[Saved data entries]
____________

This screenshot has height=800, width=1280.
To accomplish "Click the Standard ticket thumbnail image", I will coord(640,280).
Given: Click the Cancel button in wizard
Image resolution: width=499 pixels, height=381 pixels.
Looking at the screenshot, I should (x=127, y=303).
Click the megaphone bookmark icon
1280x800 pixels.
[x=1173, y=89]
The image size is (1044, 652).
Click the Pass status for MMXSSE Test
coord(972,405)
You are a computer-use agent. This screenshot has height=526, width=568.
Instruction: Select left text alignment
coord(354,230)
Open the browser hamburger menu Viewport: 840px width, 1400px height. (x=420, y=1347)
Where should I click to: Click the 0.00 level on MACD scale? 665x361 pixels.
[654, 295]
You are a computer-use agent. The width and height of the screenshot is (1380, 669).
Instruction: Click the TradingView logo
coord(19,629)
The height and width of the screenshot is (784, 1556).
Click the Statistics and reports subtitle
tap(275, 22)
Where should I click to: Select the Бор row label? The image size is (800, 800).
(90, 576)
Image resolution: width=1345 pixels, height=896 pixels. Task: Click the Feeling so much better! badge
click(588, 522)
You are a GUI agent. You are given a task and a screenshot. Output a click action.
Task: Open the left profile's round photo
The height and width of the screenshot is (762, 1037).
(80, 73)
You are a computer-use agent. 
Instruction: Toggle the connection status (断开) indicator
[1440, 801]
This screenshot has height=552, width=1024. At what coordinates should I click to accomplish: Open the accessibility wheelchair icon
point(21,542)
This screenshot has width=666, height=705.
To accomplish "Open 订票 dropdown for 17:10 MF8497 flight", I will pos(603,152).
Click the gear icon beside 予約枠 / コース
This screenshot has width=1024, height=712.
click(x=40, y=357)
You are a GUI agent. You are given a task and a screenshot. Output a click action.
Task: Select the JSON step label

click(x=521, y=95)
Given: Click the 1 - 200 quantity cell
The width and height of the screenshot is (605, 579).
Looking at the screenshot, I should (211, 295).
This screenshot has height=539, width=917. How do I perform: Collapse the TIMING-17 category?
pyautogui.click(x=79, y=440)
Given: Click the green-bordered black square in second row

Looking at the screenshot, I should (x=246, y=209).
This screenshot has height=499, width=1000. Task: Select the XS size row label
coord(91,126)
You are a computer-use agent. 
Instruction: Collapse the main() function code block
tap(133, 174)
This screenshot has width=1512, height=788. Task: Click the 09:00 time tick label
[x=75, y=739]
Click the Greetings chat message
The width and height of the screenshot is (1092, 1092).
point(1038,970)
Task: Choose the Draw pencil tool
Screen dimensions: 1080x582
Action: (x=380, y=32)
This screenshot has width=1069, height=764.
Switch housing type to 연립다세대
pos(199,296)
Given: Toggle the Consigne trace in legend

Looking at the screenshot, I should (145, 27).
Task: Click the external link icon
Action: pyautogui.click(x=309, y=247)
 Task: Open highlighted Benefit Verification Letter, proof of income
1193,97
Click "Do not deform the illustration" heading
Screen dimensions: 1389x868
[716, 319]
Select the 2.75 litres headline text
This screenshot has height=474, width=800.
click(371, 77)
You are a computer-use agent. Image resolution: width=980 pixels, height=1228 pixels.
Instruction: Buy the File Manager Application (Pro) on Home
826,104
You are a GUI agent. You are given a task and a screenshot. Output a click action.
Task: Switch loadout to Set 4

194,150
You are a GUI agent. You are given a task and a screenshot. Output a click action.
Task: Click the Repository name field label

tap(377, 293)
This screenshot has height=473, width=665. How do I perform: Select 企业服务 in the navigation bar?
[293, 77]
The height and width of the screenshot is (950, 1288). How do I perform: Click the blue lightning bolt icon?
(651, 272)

____________

* **Task requirements**
The word "will" appears in some of the lines above. Copy those lines.

* **Written solution**
To accomplish "Click the Standard ticket thumbnail image", I will coord(640,280).
To accomplish "Open 订票 dropdown for 17:10 MF8497 flight", I will pos(603,152).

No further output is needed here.